## Passage:
══════
If you're building pmemd2.0, is it just the CUDA part or will the
underlying Fortran code get refactored and renovated? My feeling is that a
professional programmer could recode pmemd as C++ with added features to
read any number of topologies, multiple systems at once that are only
coupled as much as the problem at hand wants them to be (or not). Four
copies of JAC running in one executable would probably run at 2x the
original throughput, especially if you can batch the FFTs, and even smaller
systems like a 10-15k atom hydration free energy calculation could run 4-8x
batched calculations at more than 4x the original throughput. The free
energy calculations and most other things people are really hoping to do
with MD require completing multiple related trajectories, not one flat-out
equilibrium run.

But, if you can keep up the 64-bit accumulation and maintain the perf,
that's some very impressive numerical acrobatics. Will be interesting to
see the results, as there are classes of calculations that require double
precision in many more places than standard MD. Also I'm cheering for you
if you can find a use for these fancy new 32-bit tensor cores. Look at the
mdgx GB code--that uses one warp to do a 16x16 tile, eight rounds of 32
pair calculations at a time reading the x atoms into the first 16 lanes and
the y atoms into the second 16 lanes. May help you in the PME refactor, or
get you to that magic number 16 for feeding into whatever tensor core
operations.

Keep up the great work,
Dave

On Sun, Apr 4, 2021 at 4:02 PM Scott Le Grand <varelse2005.gmail.com> wrote:

> PPPS There should be no explicit limit on TI atoms whatsoever. AMBER should
> handle that under the hood to let the scientists science the &h!+ out of
> things, fight me on that.
>
> On Sun, Apr 4, 2021 at 12:58 PM Scott Le Grand <varelse2005.gmail.com>
> wrote:
>
> > PPS the future* would appear to be more cores of approximately the same
> > computational power as Ampere, not the same number of cores but beefier.
> As
> > such, we need to figure out how to distribute the same basis set of
> > calculations across more cores going forward. Doubly so now that we have
> > NVLINK, an interconnect that makes multi-GPU not suck.
══════
## Data listing:
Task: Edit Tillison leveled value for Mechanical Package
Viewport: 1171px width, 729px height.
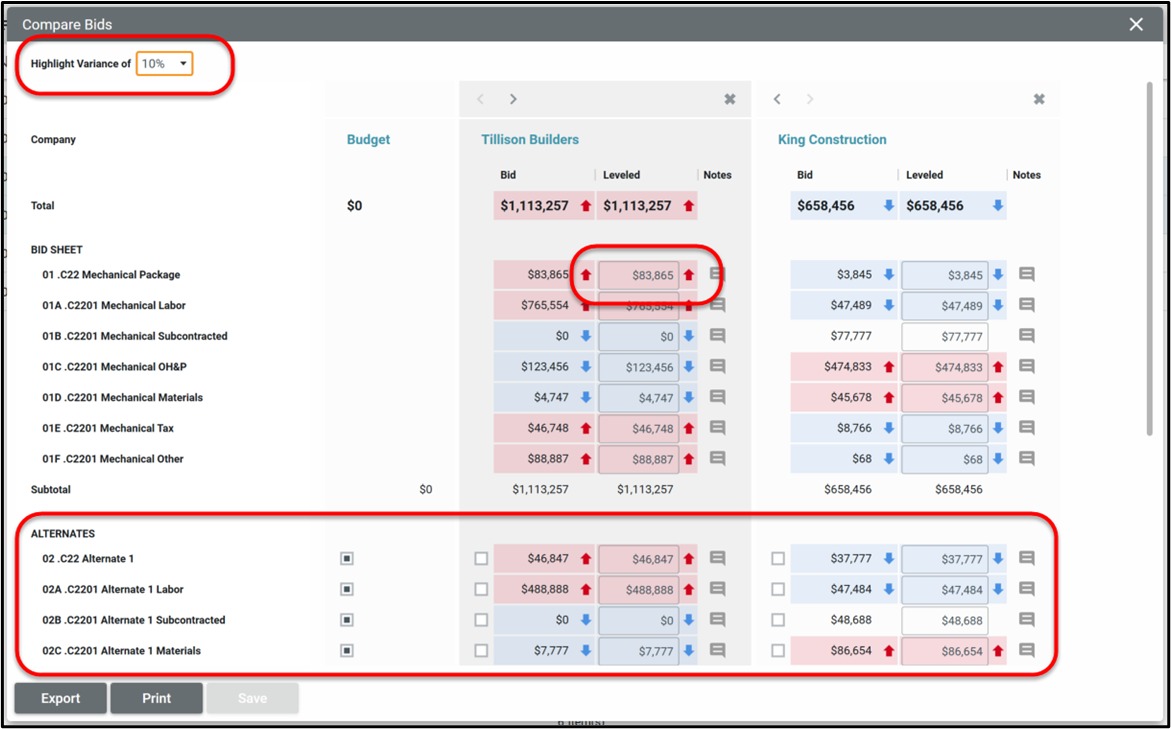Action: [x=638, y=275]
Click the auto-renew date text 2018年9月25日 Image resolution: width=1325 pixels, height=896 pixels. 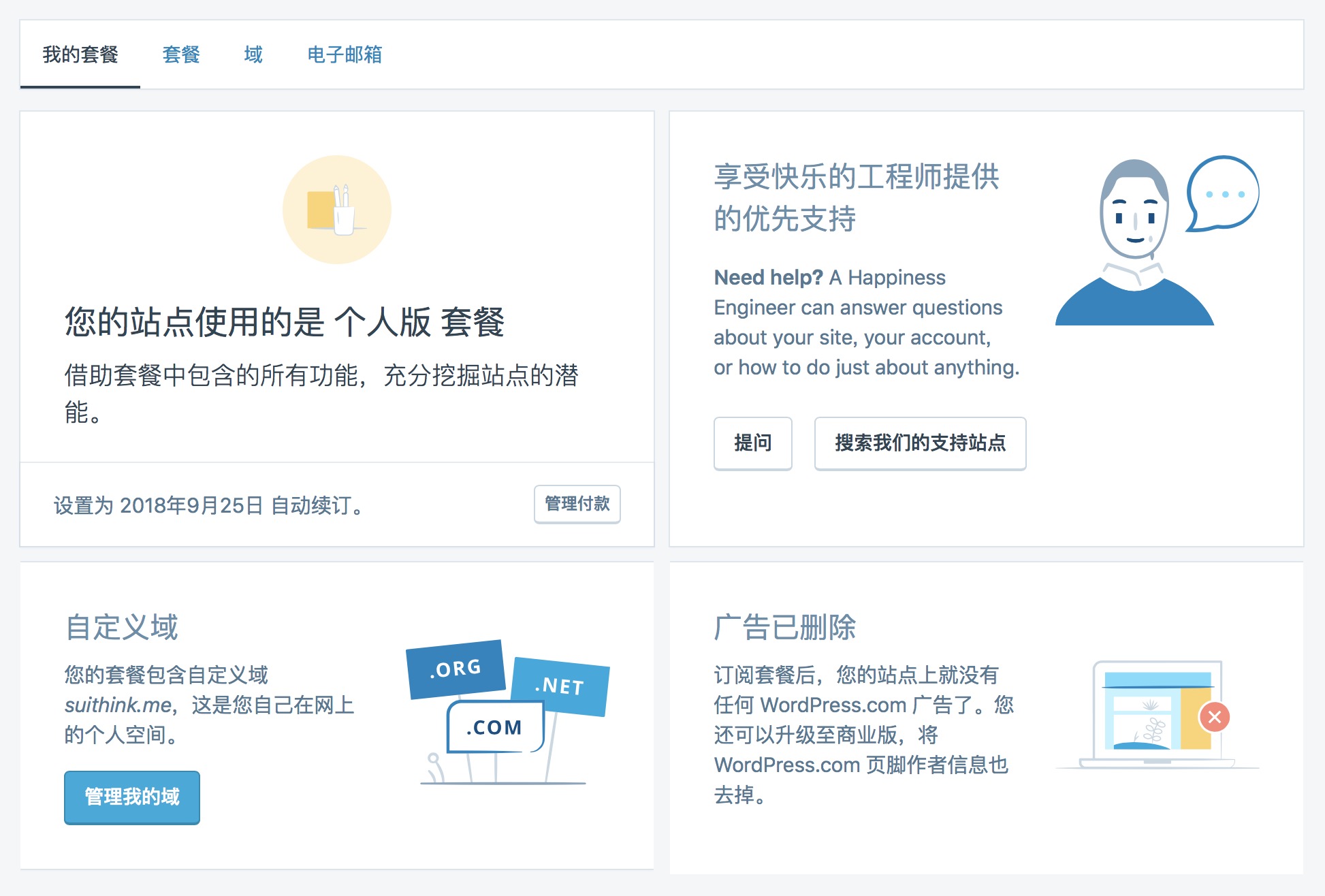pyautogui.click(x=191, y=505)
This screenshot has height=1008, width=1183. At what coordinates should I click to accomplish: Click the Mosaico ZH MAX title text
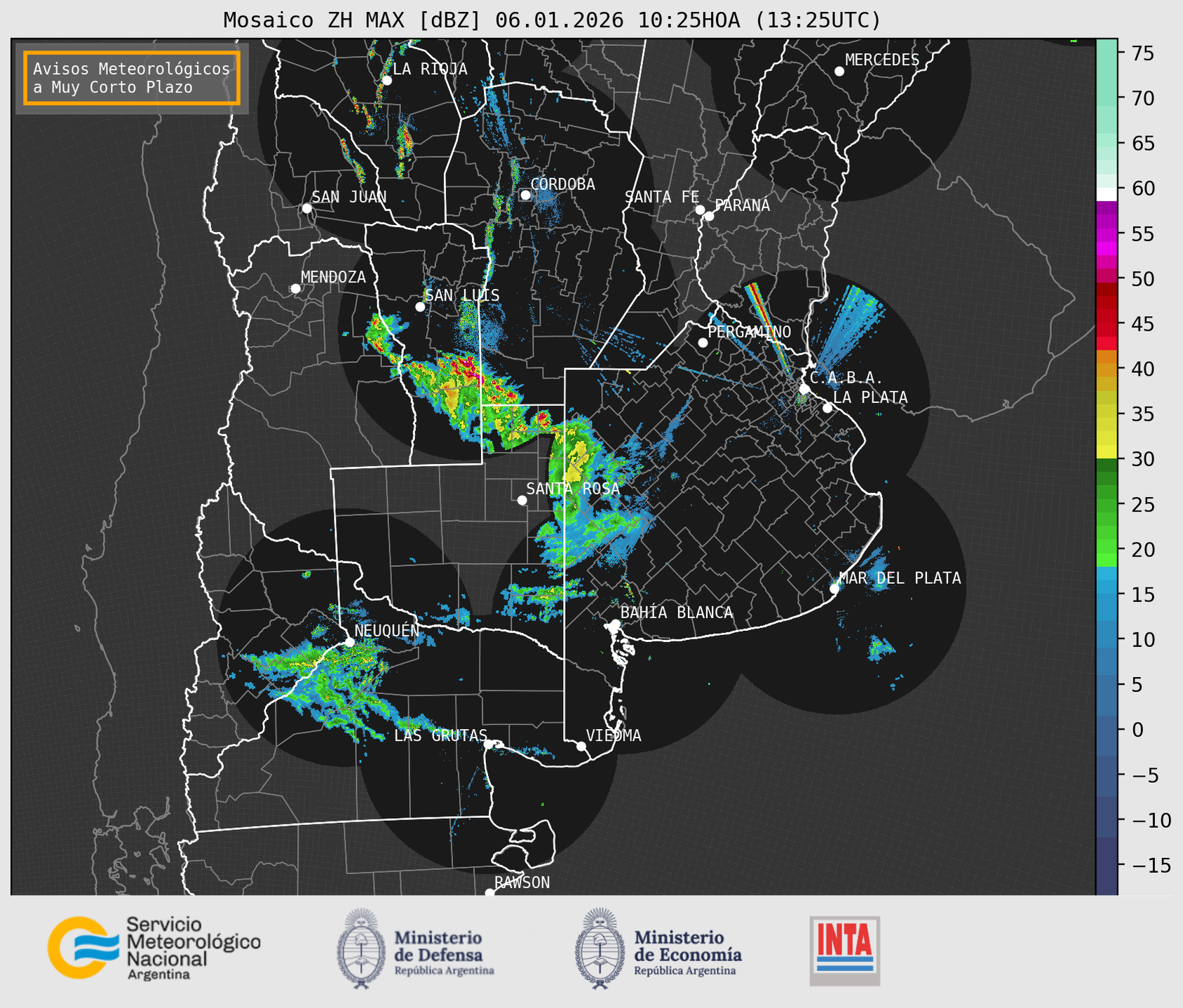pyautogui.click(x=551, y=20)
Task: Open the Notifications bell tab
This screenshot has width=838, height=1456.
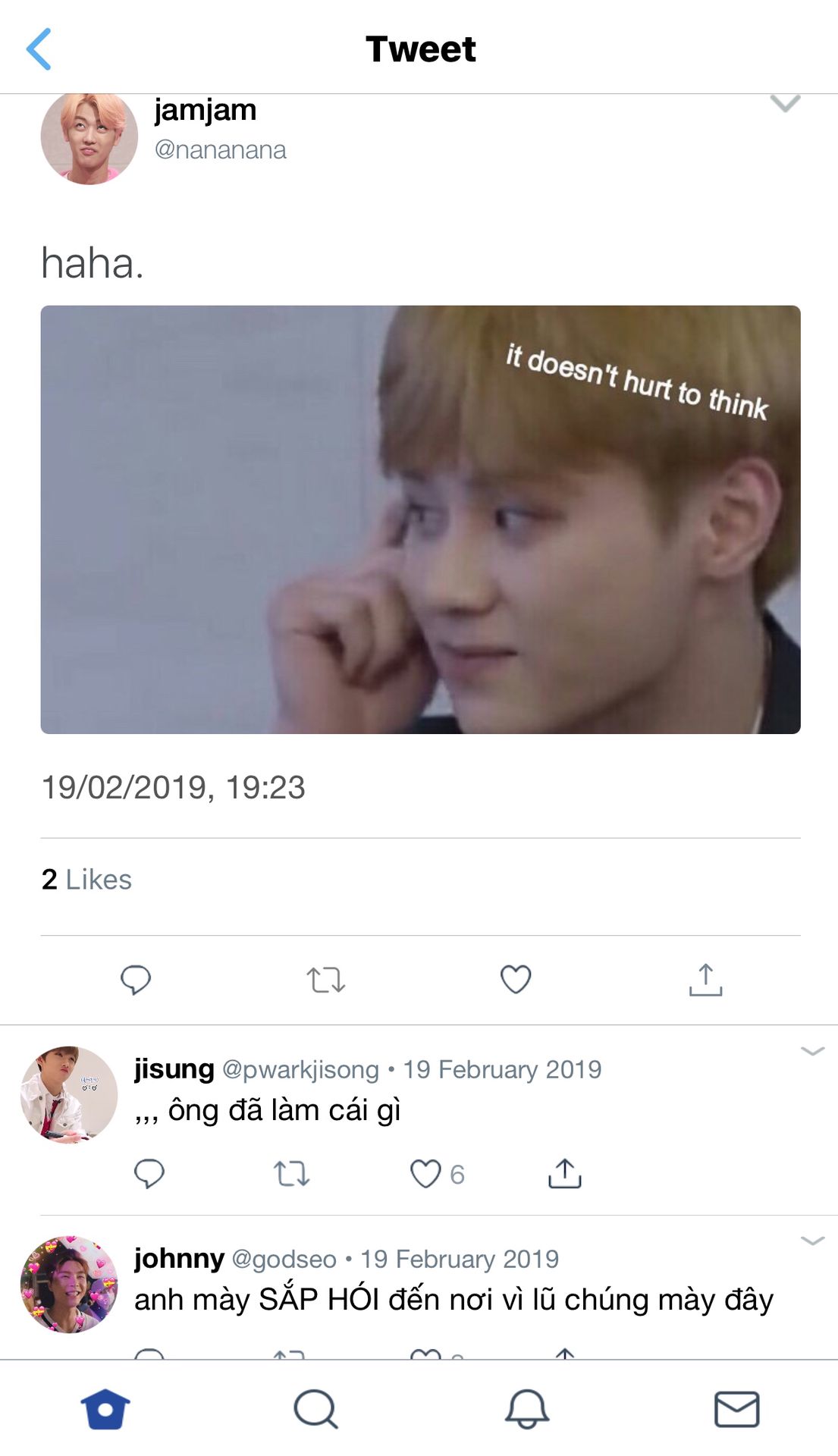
══════
## Given problem:
Transcribe the pmemd message from "On Sun, Apr 4, 2021 at 4:02" to "me on that.".

## Written solution:
On Sun, Apr 4, 2021 at 4:02 PM Scott Le Grand <varelse2005.gmail.com> wrote:

> PPPS There should be no explicit limit on TI atoms whatsoever. AMBER should
> handle that under the hood to let the scientists science the &h!+ out of
> things, fight me on that.